Sen. Elizabeth Warren wants MOHELA (Missouri Higher Education Loan Authority) to answer for the problems student loan borrowers faced – including inaccurate bills and hourslong hold times on the phone – when the pandemic-related payment pause ended in the fall.
In a letter first shared with CNN and sent to MOHELA on Monday, the Democrat from Massachusetts asks CEO Scott Giles to testify before a Senate subcommittee on economic policy, which she chairs, on April 10. MOHELA manages more than 8 million federal student loan accounts and is one of several student loan servicers that the Department of Education contracts with to collect student loan payments from borrowers.
“Your company has contributed to student loan borrowers’ difficulties by mishandling borrowers’ return to repayment following the COVID-19 pandemic-related pause on payments, interest, and collections and by impeding public servants’ access to PSLF relief,” the letter said.
PSLF refers to the Public Service Loan Forgiveness Program, which wipes away remaining student debt after qualifying public-sector workers make 120 monthly payments. MOHELA is the only servicer that handles PSLF payments.
Student loan bills came due for more than 20 million federal student loan borrowers in October, after a more than three-year pause on payments and interest.
Bringing so many people into repayment at the same time was an unprecedented task, and industry experts expected the process to be bumpy.
Making matters even more complicated, lawmakers left funding flat for the Federal Student Aid office, which oversees the financial aid system, despite its bigger workload this year. Plus, Federal Student Aid was tasked last year with launching a new income-driven repayment plan called SAVE (Saving on a Valuable Education) and an updated version of the Free Application for Federal Student Aid, better known as the FAFSA.
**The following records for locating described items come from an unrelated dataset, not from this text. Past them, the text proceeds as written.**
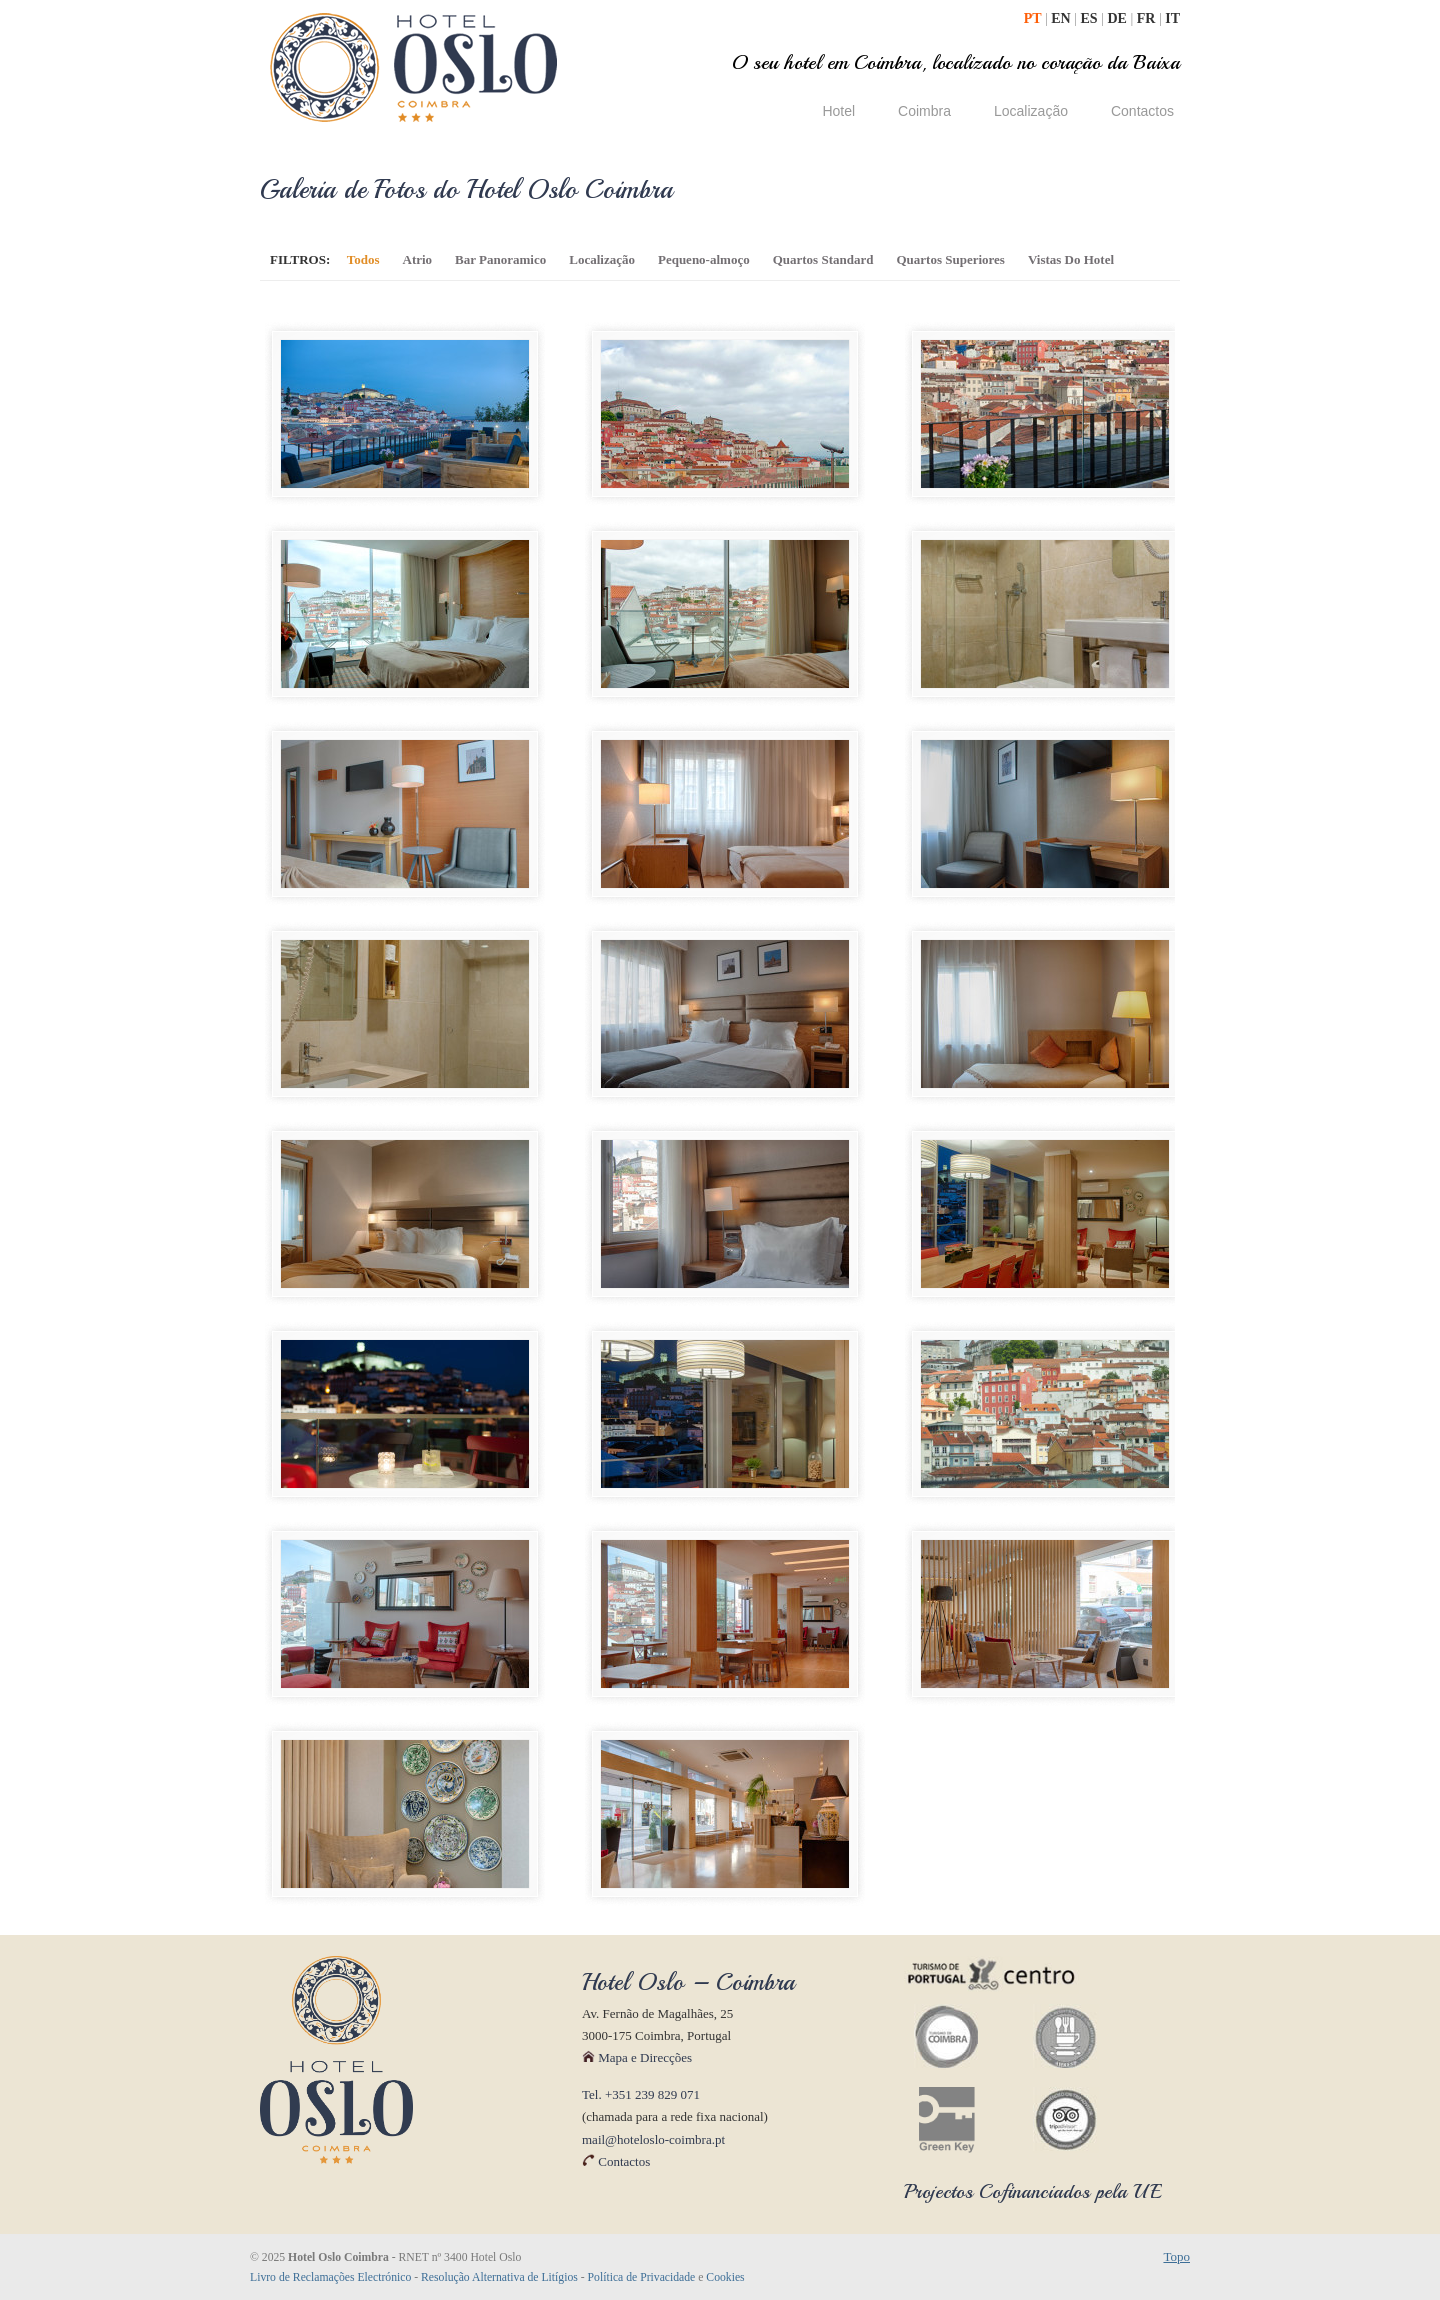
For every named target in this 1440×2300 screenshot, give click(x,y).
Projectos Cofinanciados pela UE (1033, 2191)
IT (1172, 18)
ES (1091, 18)
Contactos (616, 2161)
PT (1034, 18)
Nearly 9 million borrowers – roughly 40% of the 22 million borrowers who had bills due in October – missed making their first student loan payment.
The Department of Education has already penalized MOHELA – by withholding a $7.2 million payment in October – for failing to send the first round of billing statements on time to 2.5 million borrowers. More than 800,000 people were late making their payment as a result of the mistake, according to the Department of Education.
The servicing problems weren’t isolated to MOHELA’s borrowers after the repayment pause ended. The Department of Education instructed all student loan servicers to put any borrowers impacted by a servicing mistake into an administrative forbearance during which they are not required to make payments.
Warren has warned that there could still be problems in the months ahead.
The Department of Education has created a 12-month on-ramp period meant to temporarily protect borrowers from the worst consequences of missing a payment. Borrowers who miss a federal student loan payment through September 2024 won’t be reported as delinquent or in default to the three national credit bureaus.
Warren has said that the “chaotic resumption” of payments raises questions about how effectively the on-ramp will be implemented and whether there will be unintended consequences to borrowers’ credit scores.